The Ministry of Health in November 2020, published “Ghana COVID-19 Emergency Preparedness and Response Project & Additional Financing: Environmental and Social Management Framework” with the objective to prevent, detect and respond to the threat posed by COVID-19 and strengthen national systems for public health preparedness in Ghana. It was financed by the World Bank.

For Mr Donkor, Ghana cannot continue to rely on external sources such as the World Bank to support its Emergency Preparedness and Response Projects, saying that it was critical to develop internal revenue streams to finance such policies.

“We have always relied on foreign and donor support to implement our policies. What if those sources fail us?
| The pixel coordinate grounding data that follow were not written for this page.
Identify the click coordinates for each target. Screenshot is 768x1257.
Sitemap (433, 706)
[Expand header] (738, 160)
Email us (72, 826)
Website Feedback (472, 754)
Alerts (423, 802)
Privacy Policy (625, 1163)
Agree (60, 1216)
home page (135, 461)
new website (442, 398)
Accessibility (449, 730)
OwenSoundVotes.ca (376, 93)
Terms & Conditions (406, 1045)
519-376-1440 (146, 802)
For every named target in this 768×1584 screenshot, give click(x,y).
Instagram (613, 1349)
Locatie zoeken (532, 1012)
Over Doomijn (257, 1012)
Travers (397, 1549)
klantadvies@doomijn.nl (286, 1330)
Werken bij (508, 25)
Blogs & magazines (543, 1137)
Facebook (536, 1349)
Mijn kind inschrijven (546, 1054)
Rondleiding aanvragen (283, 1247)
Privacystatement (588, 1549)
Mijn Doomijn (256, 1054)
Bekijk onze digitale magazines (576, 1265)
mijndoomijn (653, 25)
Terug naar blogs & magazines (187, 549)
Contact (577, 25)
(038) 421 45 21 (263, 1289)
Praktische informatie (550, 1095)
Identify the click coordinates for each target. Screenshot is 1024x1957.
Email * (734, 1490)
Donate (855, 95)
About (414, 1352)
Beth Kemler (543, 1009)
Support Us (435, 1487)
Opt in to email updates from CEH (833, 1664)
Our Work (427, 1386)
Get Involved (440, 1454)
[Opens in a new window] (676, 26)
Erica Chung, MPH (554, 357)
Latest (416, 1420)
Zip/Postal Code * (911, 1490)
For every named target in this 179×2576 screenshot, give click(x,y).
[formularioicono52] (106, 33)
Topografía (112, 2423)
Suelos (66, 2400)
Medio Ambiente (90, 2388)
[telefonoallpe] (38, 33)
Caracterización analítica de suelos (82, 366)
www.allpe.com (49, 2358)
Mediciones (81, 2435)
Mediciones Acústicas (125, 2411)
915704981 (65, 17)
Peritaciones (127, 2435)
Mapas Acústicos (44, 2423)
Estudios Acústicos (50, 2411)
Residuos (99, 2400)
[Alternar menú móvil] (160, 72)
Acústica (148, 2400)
Does that mean that we will no longer get things working?” he quizzed, adding “That is why it is necessary for us to get our own money set aside for some of these things so that in the event of any serious outbreak, we are able to solve our own problem without having to wait for someone to help us before we could take action.”

Dedicated budget

Ms Gifty Owusua Asiedu, a social media health influencer supports the idea that increasing funding for epidemic preparedness “will help to strengthen inter-governmental, public and private sector collaboration to improve health service delivery and contain future epidemic outbreaks.”

She has therefore, called on the Ministry of Finance to set aside a dedicated budget to finance epidemic preparedness and the implementation of the National Action Plan for Health Security (NAPHS) and the Ghana Centre for Disease Control.

She was of the view that setting aside a dedicated budget by the Ministry of Finance for epidemic preparedness and implementation of the NAPHS would provide adequate response to the threat of epidemics and ensure equitable and effective health care delivery in times of outbreaks of any disease.

Ms Asiedu expressed the concern that due to the COVID-19 pandemic, funding for diseases such as malaria has reduced, hence affecting the gains so far.

“There is no two ways about the fact that COVID-19 pandemic has affected other health interventions such as immunizations, particularly among children,” she observed, adding “Some parents are scared to visit health facilities for their children to be immunized due to the COVID-19 scare.”

She was of the view that many Metropolitan, Municipal and District Assemblies (MMDAs) across the country do not have funds to support epidemic fighting at the district level and would have to rely on the central government.

“Epidemics break out in the communities first. So we need to get the district well prepared before even the national teams come in,” she noted, adding “Unfortunately, we do not have such systems at the MMDAs. Most of the MMDAs do not have dedicated budget for epidemic preparedness financing.”


SEND-Ghana, a subsidiary of SEND Foundation of West Africa, is one policy research and advocacy civil society organisation that has been advocating for epidemic preparedness financing in Ghana.

SEND-Ghana in partnership with the Global Health Advocacy Incubator (GHAI) has been advocating for epidemic preparedness financing in some selected regions and districts to influence the prioritisation of budgetary allocation for epidemic preparedness financing in Ghana.